Seine Arme, mit denen er mich hielt, waren wie Stahlbänder. Es war keine Umarmung, sondern ein Gefängnis. Was hatte ich gehört? Göttliche Mysterien. Unentzifferbare Worte. Nein, keine Worte: Undeutliche Musik, rätselhafte Melodien. Zwingendes Flüstern, wie in einer fremden Zunge. Was ich gehört hatte, waren verfeinerte Emotionen, Empfindungen, uralte Erinnerungen, die durch göttliche Leidenschaft transportiert worden waren.

Die Gefühle, die diese Erinnerungen in mir ausgelöst hatten, verblassten allmählich. Je mehr ich versuchte, sie festzuhalten, sie zu definieren, desto schneller verblichen sie. Eine tiefe Traurigkeit erfüllte mich an ihrer Stelle.

»Ich weiß es nicht«, flüsterte ich. Meine heisere Stimme schien sich der des Drachenmeisters anzupassen, nur war meine von Trauer durchsetzt, nicht von Gier. »Ich konnte die Musik nicht verstehen.«

»Musik?«, brüllte der Drachenmeister an meinem Ohr. Mir blieb vor Schreck fast das Herz stehen. »Ist dein Verstand vernebelt?«

»Sie sprechen in Melodien, nicht in Worten!«, schrie ich. »Und in Emotionen. Ich konnte sie nicht verstehen, schon zog sie sich aus mir heraus, und dann war alles weg!«

Der Drachenmeister schwieg, erschüttert von meinem Ausbruch. Nach einer Weile ließ er mich los und stand auf.

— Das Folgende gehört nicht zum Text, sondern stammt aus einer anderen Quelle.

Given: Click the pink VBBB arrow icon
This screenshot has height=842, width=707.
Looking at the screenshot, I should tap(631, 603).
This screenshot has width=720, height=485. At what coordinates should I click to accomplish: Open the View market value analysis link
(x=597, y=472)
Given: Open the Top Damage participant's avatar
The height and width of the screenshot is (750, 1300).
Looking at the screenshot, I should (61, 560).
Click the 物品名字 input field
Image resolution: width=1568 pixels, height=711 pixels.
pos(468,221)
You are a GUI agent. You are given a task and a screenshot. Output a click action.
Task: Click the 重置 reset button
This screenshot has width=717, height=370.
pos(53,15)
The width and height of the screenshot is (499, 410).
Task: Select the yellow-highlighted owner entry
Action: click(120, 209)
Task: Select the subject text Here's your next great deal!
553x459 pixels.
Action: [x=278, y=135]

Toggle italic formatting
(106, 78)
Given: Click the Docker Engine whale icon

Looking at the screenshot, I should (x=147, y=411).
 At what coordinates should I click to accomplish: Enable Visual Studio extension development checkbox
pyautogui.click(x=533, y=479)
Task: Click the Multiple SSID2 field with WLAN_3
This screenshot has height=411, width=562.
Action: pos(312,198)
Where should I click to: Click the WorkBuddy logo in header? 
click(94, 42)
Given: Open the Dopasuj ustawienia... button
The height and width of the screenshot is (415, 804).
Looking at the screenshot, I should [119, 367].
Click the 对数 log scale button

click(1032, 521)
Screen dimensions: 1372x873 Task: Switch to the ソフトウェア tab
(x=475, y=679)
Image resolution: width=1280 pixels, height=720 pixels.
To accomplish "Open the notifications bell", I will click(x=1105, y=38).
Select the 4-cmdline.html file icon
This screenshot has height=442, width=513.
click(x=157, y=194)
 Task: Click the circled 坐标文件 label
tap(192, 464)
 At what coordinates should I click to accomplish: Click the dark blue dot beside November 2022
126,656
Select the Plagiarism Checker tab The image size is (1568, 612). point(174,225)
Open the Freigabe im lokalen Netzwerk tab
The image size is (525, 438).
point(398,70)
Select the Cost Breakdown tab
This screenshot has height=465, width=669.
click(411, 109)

»Wir werden diese Erfahrung wiederholen«, knurrte er. »Wir werden sie so lange wiederholen, bis du die Musik begriffen hast und die Worte enthüllen kannst, die darin liegen. Verstanden?«

Ich antwortete nicht. Das war auch nicht nötig.

Wir wussten beide, dass ich mich fügen würde.